3SAYI:Ümit Milli Takımda o jenerasyonun Türkiye’nin en başarılı oyuncularıyla çalışan bir antrenör olarak geleceğimizi, genç oyuncuları nasıl değerlendiriyorsunuz?

O.E: Öncelikle genç oyunculara çok güveniyorum, güvenim onların yapacağı şeylere ama şunu da biliyorum o yeteneklerini saha da göstermeleri de Türkiye 1. liginde çok önemli. Burada onların şöyle bir sıkıntısı var, yeterli süreyi bulamayan bir sürü genç oyuncu var. Tabiki süre almak kolay bişey değil ama süreyi almak için de çok büyük bir özgüven ve çok büyük bir çalışma arzusu gerekiyor. Genç oyuncularımız hep kendilerini tutan, arkalarından iten, kendilerine destek olan, arkalarında hep bir antrenör bekliyorlar ama tabiki bunu beklemeleri normal ama doğrusunı söylemek gerekirse, genç oyunculara süre vermek onlara destek olmak  çok önemli fakat bunun olmadığı durumlarda da bu bir mücadele. Hemde çok acımasız bir mücadele, bu hakkı almak için de bunu çok isteyen,yeteneği olan,bunun için de mücadele edip herşeyi göze alan oyuncu yıldız oyuncu veya süreyi alan 1. ligde milli takım düzeyine gelebilecek oyuncu oluyor. Bunları yapmadan sadece antrenörden bişey beklemek de gerçekçi bişey değil. Bu tip oyuncularla oynama fırsatım oldu ama bunların ne kadar çok destekle motivasyonlarının ne kadar arttığını aksi takdirde ise kendileri bişey yapmadığında, birşey vermedikleri zaman da süreyi  alamadıklarında motivasyonlarının ne kadar kaybolduğunu da yakından gördüm. Burda genç oyuncu her zaman her şekilde hazır olucak. Her şekilde ne olursa olsun çalışmayı, mücadele etmeyi kafasına koymuş ve motive olmuş olucak ve çok istekli olucak. Böyle bir şey yok yani burda da herkes birbirine her zaman sonsuz destek olamıyor ama onların da o desteği göstermesi lazım. Türkiye’de de malesef bunu belirtmeden geçemeyeceğim, genç oyuncu olmak çok zor bişey. Genç oyuncuların Türkiye liginde birçok yabancının olduğu işte artık yabancıların da Türk yapıldığı bir ligde tabiki süre almaları çok zor ama geniş düşünmeleri lazım, dünyaya daha büyük bir pencereden bakmaları lazım, sadece dünyayı Türkiye olarak görmemeleri lazım. Her ligde oynayabilirler. Ben kendi oyunculuğumda düşünüyorum bizim bir NBA’de oynamamız, bizim Avrupa’da oynamamız çok zordu çünkü o zaman yabancı sınırlaması vardı, Türkiye’nin öyle bir vizyonu yoktu, o tarz o anlamda düşünen oyuncu menejerleri,antrenörler yoktu. Bugün yurt dışında oyuncularımız da var antrenörlerimiz de var. Onların işinin o taraflarda da daha kolay olduğunu düşünüyorum ama kendilerinin bu hedefi koymaları çok önemli.

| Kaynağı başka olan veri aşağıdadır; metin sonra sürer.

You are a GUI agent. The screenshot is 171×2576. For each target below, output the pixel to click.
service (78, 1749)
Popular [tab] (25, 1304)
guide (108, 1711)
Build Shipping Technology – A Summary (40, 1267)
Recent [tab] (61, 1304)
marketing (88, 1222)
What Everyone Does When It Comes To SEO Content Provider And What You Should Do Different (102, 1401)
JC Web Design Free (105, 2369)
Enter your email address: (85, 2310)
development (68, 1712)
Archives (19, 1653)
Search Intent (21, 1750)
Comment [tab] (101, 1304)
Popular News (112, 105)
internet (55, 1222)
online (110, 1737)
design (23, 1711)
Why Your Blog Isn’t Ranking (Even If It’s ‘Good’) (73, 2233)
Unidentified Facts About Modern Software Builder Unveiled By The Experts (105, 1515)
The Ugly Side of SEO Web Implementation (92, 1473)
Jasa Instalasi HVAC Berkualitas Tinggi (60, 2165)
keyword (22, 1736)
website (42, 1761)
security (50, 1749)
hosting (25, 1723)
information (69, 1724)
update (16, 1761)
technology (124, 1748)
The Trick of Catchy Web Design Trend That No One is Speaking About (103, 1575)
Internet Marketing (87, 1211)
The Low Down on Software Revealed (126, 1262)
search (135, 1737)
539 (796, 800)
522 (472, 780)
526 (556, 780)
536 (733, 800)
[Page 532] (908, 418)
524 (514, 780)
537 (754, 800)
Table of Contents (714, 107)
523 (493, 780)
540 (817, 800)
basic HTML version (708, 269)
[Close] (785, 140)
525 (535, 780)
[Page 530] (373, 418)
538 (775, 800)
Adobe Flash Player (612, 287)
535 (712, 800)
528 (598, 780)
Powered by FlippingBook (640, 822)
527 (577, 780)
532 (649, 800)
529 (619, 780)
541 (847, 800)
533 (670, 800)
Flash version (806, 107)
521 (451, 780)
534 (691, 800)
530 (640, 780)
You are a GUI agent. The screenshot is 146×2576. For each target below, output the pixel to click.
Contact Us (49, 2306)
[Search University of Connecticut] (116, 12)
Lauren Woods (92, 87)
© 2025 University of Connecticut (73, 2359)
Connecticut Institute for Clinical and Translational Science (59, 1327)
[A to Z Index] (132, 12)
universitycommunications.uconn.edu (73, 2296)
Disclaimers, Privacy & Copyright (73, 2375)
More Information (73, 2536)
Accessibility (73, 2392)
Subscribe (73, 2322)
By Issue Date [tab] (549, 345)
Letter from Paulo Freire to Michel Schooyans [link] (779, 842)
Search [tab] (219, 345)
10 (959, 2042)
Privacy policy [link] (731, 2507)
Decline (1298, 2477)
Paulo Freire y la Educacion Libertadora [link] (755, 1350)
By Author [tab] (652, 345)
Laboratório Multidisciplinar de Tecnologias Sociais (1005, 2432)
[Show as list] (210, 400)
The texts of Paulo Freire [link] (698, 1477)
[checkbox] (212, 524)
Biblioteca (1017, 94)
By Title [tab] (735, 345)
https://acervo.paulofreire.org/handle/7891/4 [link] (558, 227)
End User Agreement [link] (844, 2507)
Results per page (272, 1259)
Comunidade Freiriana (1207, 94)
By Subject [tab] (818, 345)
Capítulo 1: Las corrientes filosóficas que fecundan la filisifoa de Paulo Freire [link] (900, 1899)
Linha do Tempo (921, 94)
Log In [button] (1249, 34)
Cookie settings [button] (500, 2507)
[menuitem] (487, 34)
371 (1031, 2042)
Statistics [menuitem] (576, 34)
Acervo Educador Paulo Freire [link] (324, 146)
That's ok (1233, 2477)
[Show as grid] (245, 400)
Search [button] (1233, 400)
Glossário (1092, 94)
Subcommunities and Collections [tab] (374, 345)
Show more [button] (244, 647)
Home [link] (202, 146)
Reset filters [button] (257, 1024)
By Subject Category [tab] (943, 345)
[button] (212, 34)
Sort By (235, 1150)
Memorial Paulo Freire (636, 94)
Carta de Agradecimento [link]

3SAYI: NCAA’de temsilcimiz bulunmakta ve orası kendi yaşıtlarının çok daha atletik özelliklere sahip olduğu bir lig aslında ve gayet de başarılı gidiyorlar. Onlar için neler söyleyebilirsiniz?

O.E: Deniz , Doğuş gibi önemli temsilcilerimiz var. NCAA’de tabi iyi bir okulda iyi bir basketbol programında oynuyorsanız bunun oyuncuya faydası olacağını düşünüyorum ama Enes ise Findlay College Prep’de mücadele ediyor ama orda da o dünyanın içinde olmaları bir genç olarak çok güzel bir şey hem okullarıyla beraber eğitimlerini ve basketbol yeteneklerini tamamliyorlar. Ben milli takımlarda da başarılı olan bu oyuncuların orda bir tek basketbol programına iyi bir programa dahillerse onlara faydalı olacağını düşünüyorum.  Ama aynı zamanda da kafamda tabi onlar için soru işaretleri olan yerler de var, eğer kötü bir programa da dahil oldularsa Avrupa’daki basketbolda, Türkiye’deki kulüplerdeki basketbolda o seviyede onlara göre çok daha fazla maç yapma şansını bulan, çok daha fazla tecrübe kazanma şansını bulan onlarla yarışan oyuncularla dolu. Bunun ayrımını iyi yapmalılar ama özellikle iki üç tane oyuncumuz bizi de gururlandırıyor, bizi çok iyi temsil ediyorlar.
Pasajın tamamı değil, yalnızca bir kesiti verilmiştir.